[Task to complete]: Give back every line of the data, transcribed exactly.

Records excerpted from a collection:

---

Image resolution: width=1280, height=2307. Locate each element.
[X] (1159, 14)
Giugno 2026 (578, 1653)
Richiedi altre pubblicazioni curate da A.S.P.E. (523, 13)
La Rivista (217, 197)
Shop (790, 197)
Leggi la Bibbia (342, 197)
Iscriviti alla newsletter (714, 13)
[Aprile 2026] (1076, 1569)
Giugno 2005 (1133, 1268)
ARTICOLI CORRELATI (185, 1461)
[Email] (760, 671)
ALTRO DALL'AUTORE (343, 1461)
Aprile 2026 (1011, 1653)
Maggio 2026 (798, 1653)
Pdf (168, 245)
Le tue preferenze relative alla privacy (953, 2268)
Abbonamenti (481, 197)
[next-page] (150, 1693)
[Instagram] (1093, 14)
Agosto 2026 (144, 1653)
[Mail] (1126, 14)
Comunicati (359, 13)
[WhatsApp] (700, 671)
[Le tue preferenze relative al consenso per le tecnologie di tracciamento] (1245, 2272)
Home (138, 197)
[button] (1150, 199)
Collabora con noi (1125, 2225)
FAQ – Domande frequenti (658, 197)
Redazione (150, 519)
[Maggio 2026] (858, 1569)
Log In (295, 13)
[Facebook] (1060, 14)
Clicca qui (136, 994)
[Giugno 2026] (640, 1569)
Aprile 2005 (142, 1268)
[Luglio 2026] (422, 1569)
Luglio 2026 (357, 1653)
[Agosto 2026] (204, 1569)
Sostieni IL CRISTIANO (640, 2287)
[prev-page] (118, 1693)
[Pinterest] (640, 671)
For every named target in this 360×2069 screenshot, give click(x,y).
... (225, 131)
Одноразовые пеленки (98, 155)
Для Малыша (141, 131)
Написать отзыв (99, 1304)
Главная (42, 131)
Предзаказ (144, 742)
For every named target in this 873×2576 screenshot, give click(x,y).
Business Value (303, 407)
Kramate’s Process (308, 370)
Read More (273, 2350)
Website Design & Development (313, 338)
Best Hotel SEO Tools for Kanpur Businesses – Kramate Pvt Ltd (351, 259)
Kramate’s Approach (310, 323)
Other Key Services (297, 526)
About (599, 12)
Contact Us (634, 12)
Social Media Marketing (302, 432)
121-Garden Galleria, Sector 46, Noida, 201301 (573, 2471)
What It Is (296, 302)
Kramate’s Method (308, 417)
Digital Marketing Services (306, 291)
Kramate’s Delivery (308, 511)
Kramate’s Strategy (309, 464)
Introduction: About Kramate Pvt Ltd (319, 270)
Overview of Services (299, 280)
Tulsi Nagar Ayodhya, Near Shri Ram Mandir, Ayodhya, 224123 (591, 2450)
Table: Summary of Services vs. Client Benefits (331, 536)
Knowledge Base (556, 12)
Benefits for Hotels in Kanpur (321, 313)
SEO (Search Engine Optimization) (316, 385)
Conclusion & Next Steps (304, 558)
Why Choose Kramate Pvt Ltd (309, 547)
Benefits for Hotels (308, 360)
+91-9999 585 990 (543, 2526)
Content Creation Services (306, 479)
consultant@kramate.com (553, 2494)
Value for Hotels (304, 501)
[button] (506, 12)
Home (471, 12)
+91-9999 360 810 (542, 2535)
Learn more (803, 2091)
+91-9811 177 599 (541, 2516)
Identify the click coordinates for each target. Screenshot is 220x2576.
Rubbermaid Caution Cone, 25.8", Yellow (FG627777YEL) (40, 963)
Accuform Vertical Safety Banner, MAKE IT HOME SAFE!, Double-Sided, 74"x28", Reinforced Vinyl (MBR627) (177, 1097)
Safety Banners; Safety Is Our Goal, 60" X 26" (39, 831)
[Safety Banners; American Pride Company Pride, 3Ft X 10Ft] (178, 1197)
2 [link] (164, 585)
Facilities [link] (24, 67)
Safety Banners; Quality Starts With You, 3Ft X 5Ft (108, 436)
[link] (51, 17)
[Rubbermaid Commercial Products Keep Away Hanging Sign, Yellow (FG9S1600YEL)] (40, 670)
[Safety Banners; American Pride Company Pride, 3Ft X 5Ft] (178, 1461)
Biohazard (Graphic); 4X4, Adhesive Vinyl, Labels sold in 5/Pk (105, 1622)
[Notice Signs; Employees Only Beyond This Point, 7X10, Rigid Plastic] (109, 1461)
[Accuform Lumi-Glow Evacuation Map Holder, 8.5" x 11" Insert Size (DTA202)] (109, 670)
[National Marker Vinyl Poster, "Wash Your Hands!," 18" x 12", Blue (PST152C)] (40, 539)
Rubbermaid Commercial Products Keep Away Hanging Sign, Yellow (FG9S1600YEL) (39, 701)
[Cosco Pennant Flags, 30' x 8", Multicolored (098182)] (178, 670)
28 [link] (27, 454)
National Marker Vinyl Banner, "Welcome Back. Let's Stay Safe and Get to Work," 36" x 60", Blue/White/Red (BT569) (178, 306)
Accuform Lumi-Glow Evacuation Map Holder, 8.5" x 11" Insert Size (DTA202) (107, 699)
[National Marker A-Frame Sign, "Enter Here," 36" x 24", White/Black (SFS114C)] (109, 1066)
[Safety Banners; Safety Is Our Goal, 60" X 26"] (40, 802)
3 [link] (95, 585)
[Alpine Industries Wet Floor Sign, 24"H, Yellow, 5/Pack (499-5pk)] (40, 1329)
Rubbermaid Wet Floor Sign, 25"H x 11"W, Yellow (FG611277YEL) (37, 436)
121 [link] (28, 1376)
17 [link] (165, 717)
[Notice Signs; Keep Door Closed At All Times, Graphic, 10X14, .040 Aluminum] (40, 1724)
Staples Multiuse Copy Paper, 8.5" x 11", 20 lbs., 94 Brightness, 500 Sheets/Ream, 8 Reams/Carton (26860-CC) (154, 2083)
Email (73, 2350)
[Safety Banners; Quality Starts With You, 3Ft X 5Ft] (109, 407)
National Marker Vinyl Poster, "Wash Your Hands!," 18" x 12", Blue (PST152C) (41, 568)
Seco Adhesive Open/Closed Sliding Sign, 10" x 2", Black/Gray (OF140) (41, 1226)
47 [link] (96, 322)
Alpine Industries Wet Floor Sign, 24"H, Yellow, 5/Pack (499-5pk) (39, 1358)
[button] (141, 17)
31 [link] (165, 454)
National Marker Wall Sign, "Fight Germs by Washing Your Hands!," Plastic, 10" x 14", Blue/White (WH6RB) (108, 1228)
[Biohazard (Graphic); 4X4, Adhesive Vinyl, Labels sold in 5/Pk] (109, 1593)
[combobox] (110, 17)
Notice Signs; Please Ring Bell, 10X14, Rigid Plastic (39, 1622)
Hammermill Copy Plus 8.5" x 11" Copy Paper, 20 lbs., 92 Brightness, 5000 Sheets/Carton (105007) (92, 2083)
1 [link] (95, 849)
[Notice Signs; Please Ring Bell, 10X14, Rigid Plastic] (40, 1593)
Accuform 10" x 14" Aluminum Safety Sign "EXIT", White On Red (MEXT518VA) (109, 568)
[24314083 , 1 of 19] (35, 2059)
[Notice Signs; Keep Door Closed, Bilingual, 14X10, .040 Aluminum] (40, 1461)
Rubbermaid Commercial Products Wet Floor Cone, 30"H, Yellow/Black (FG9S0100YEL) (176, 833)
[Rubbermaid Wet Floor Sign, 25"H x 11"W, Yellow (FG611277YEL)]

---

[Written solution]:
Image resolution: width=1280, height=2307. Locate each element.
[X] (1159, 14)
Giugno 2026 (578, 1653)
Richiedi altre pubblicazioni curate da A.S.P.E. (523, 13)
La Rivista (217, 197)
Shop (790, 197)
Leggi la Bibbia (342, 197)
Iscriviti alla newsletter (714, 13)
[Aprile 2026] (1076, 1569)
Giugno 2005 (1133, 1268)
ARTICOLI CORRELATI (185, 1461)
[Email] (760, 671)
ALTRO DALL'AUTORE (343, 1461)
Aprile 2026 (1011, 1653)
Maggio 2026 (798, 1653)
Pdf (168, 245)
Le tue preferenze relative alla privacy (953, 2268)
Abbonamenti (481, 197)
[next-page] (150, 1693)
[Instagram] (1093, 14)
Agosto 2026 (144, 1653)
[Mail] (1126, 14)
Comunicati (359, 13)
[WhatsApp] (700, 671)
[Le tue preferenze relative al consenso per le tecnologie di tracciamento] (1245, 2272)
Home (138, 197)
[button] (1150, 199)
Collabora con noi (1125, 2225)
FAQ – Domande frequenti (658, 197)
Redazione (150, 519)
[Maggio 2026] (858, 1569)
Log In (295, 13)
[Facebook] (1060, 14)
Clicca qui (136, 994)
[Giugno 2026] (640, 1569)
Aprile 2005 (142, 1268)
[Luglio 2026] (422, 1569)
Luglio 2026 (357, 1653)
[Agosto 2026] (204, 1569)
Sostieni IL CRISTIANO (640, 2287)
[prev-page] (118, 1693)
[Pinterest] (640, 671)
For every named target in this 360×2069 screenshot, give click(x,y).
... (225, 131)
Одноразовые пеленки (98, 155)
Для Малыша (141, 131)
Написать отзыв (99, 1304)
Главная (42, 131)
Предзаказ (144, 742)
For every named target in this 873×2576 screenshot, give click(x,y).
Business Value (303, 407)
Kramate’s Process (308, 370)
Read More (273, 2350)
Website Design & Development (313, 338)
Best Hotel SEO Tools for Kanpur Businesses – Kramate Pvt Ltd (351, 259)
Kramate’s Approach (310, 323)
Other Key Services (297, 526)
About (599, 12)
Contact Us (634, 12)
Social Media Marketing (302, 432)
121-Garden Galleria, Sector 46, Noida, 201301 (573, 2471)
What It Is (296, 302)
Kramate’s Method (308, 417)
Digital Marketing Services (306, 291)
Kramate’s Delivery (308, 511)
Kramate’s Strategy (309, 464)
Introduction: About Kramate Pvt Ltd (319, 270)
Overview of Services (299, 280)
Tulsi Nagar Ayodhya, Near Shri Ram Mandir, Ayodhya, 224123 (591, 2450)
Table: Summary of Services vs. Client Benefits (331, 536)
Knowledge Base (556, 12)
Benefits for Hotels in Kanpur (321, 313)
SEO (Search Engine Optimization) (316, 385)
Conclusion & Next Steps (304, 558)
Why Choose Kramate Pvt Ltd (309, 547)
Benefits for Hotels (308, 360)
+91-9999 585 990 (543, 2526)
Content Creation Services (306, 479)
consultant@kramate.com (553, 2494)
Value for Hotels (304, 501)
[button] (506, 12)
Home (471, 12)
+91-9999 360 810 (542, 2535)
Learn more (803, 2091)
+91-9811 177 599 (541, 2516)
Identify the click coordinates for each target. Screenshot is 220x2576.
Rubbermaid Caution Cone, 25.8", Yellow (FG627777YEL) (40, 963)
Accuform Vertical Safety Banner, MAKE IT HOME SAFE!, Double-Sided, 74"x28", Reinforced Vinyl (MBR627) (177, 1097)
Safety Banners; Safety Is Our Goal, 60" X 26" (39, 831)
[Safety Banners; American Pride Company Pride, 3Ft X 10Ft] (178, 1197)
2 [link] (164, 585)
Facilities [link] (24, 67)
Safety Banners; Quality Starts With You, 3Ft X 5Ft (108, 436)
[link] (51, 17)
[Rubbermaid Commercial Products Keep Away Hanging Sign, Yellow (FG9S1600YEL)] (40, 670)
[Safety Banners; American Pride Company Pride, 3Ft X 5Ft] (178, 1461)
Biohazard (Graphic); 4X4, Adhesive Vinyl, Labels sold in 5/Pk (105, 1622)
[Notice Signs; Employees Only Beyond This Point, 7X10, Rigid Plastic] (109, 1461)
[Accuform Lumi-Glow Evacuation Map Holder, 8.5" x 11" Insert Size (DTA202)] (109, 670)
[National Marker Vinyl Poster, "Wash Your Hands!," 18" x 12", Blue (PST152C)] (40, 539)
Rubbermaid Commercial Products Keep Away Hanging Sign, Yellow (FG9S1600YEL) (39, 701)
[Cosco Pennant Flags, 30' x 8", Multicolored (098182)] (178, 670)
28 [link] (27, 454)
National Marker Vinyl Banner, "Welcome Back. Let's Stay Safe and Get to Work," 36" x 60", Blue/White/Red (BT569) (178, 306)
Accuform Lumi-Glow Evacuation Map Holder, 8.5" x 11" Insert Size (DTA202) (107, 699)
[National Marker A-Frame Sign, "Enter Here," 36" x 24", White/Black (SFS114C)] (109, 1066)
[Safety Banners; Safety Is Our Goal, 60" X 26"] (40, 802)
3 [link] (95, 585)
[Alpine Industries Wet Floor Sign, 24"H, Yellow, 5/Pack (499-5pk)] (40, 1329)
Rubbermaid Wet Floor Sign, 25"H x 11"W, Yellow (FG611277YEL) (37, 436)
121 [link] (28, 1376)
17 [link] (165, 717)
[Notice Signs; Keep Door Closed At All Times, Graphic, 10X14, .040 Aluminum] (40, 1724)
Staples Multiuse Copy Paper, 8.5" x 11", 20 lbs., 94 Brightness, 500 Sheets/Ream, 8 Reams/Carton (26860-CC) (154, 2083)
Email (73, 2350)
[Safety Banners; Quality Starts With You, 3Ft X 5Ft] (109, 407)
National Marker Vinyl Poster, "Wash Your Hands!," 18" x 12", Blue (PST152C) (41, 568)
Seco Adhesive Open/Closed Sliding Sign, 10" x 2", Black/Gray (OF140) (41, 1226)
47 [link] (96, 322)
Alpine Industries Wet Floor Sign, 24"H, Yellow, 5/Pack (499-5pk) (39, 1358)
[button] (141, 17)
31 [link] (165, 454)
National Marker Wall Sign, "Fight Germs by Washing Your Hands!," Plastic, 10" x 14", Blue/White (WH6RB) (108, 1228)
[Biohazard (Graphic); 4X4, Adhesive Vinyl, Labels sold in 5/Pk] (109, 1593)
[combobox] (110, 17)
Notice Signs; Please Ring Bell, 10X14, Rigid Plastic (39, 1622)
Hammermill Copy Plus 8.5" x 11" Copy Paper, 20 lbs., 92 Brightness, 5000 Sheets/Carton (105007) (92, 2083)
1 [link] (95, 849)
[Notice Signs; Please Ring Bell, 10X14, Rigid Plastic] (40, 1593)
Accuform 10" x 14" Aluminum Safety Sign "EXIT", White On Red (MEXT518VA) (109, 568)
[24314083 , 1 of 19] (35, 2059)
[Notice Signs; Keep Door Closed, Bilingual, 14X10, .040 Aluminum] (40, 1461)
Rubbermaid Commercial Products Wet Floor Cone, 30"H, Yellow/Black (FG9S0100YEL) (176, 833)
[Rubbermaid Wet Floor Sign, 25"H x 11"W, Yellow (FG611277YEL)]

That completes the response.